**INSTRUCTIONS TO FOLLOW**: Copy out the entries word for word, from the line containing "You are a computer-use" through the end of the entries, with both ends included, and leave the pictures out.

**EXCERPTED DATA**:
+-------+

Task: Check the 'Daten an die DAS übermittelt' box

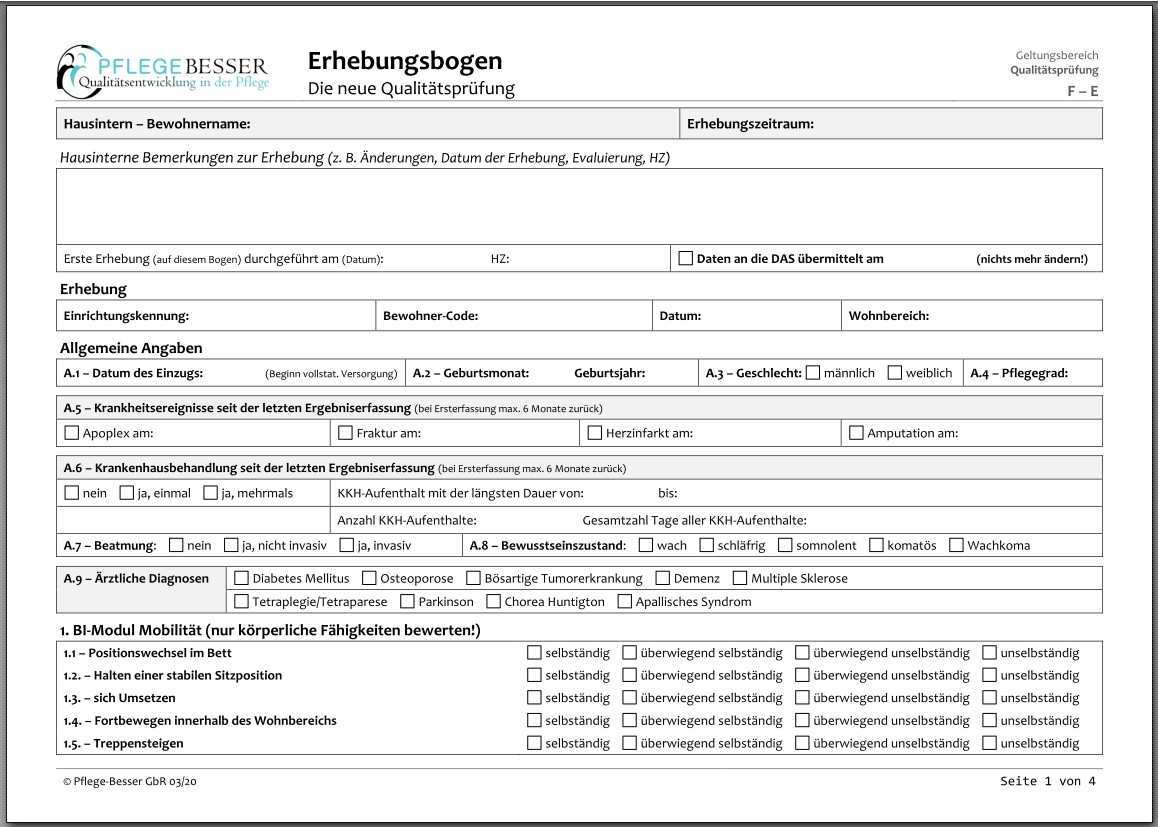Action: click(685, 258)
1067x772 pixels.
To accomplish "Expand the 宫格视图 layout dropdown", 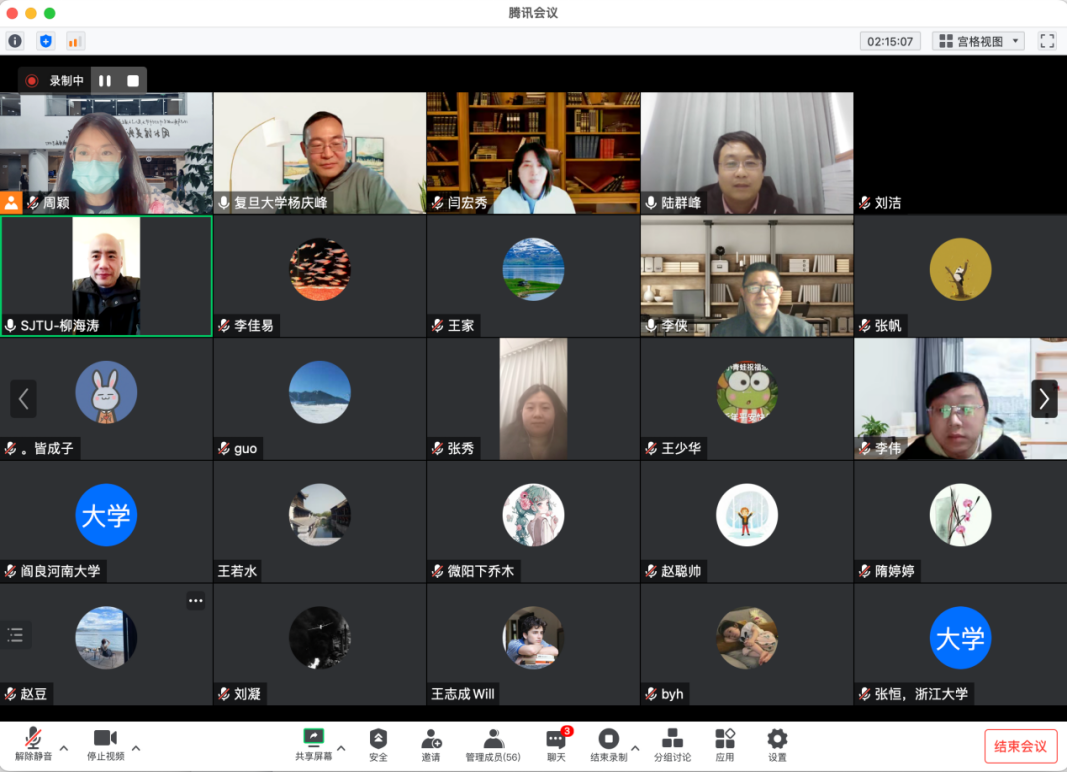I will click(x=978, y=41).
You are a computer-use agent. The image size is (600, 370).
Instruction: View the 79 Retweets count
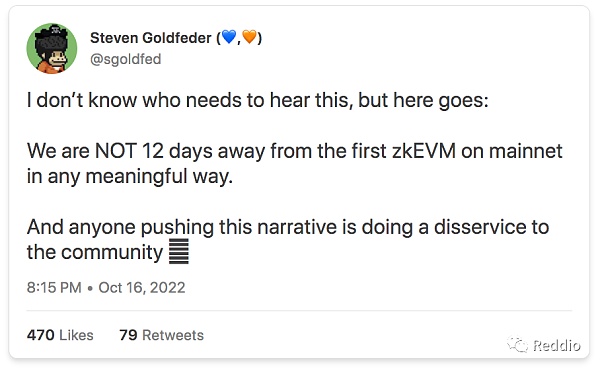161,335
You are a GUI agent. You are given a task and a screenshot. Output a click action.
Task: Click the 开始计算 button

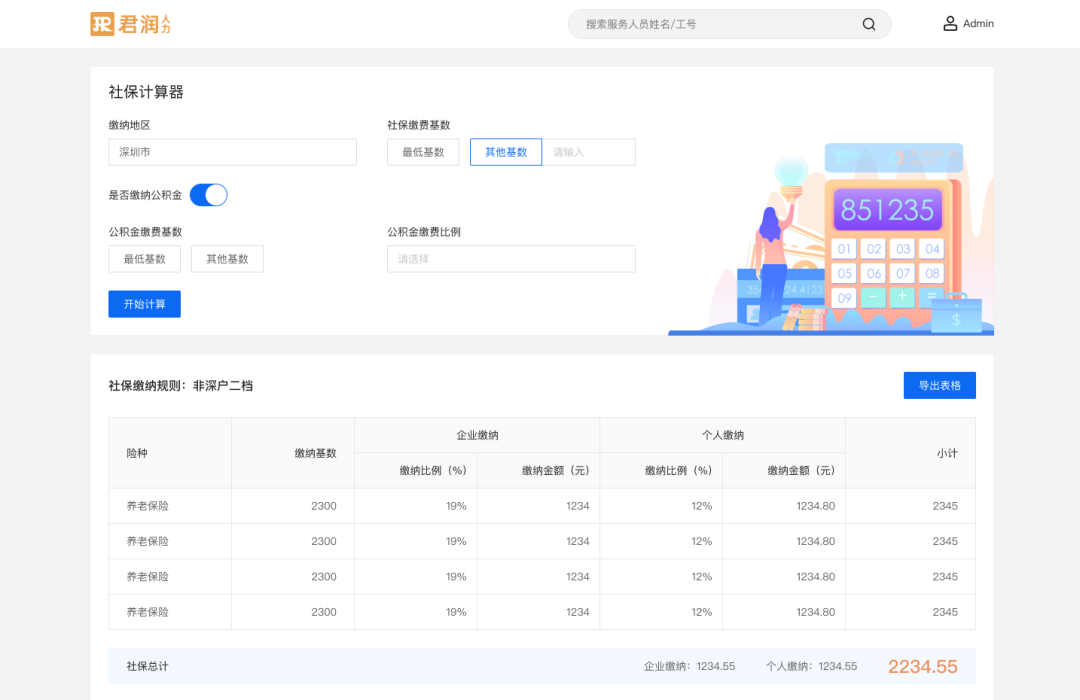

+-------+

**EXERCISE RESPONSE**:
You are a computer-use agent. The image size is (600, 370).
Instruction: View the 79 Retweets count
161,335
You are a GUI agent. You are given a task and a screenshot. Output a click action.
Task: Click the 开始计算 button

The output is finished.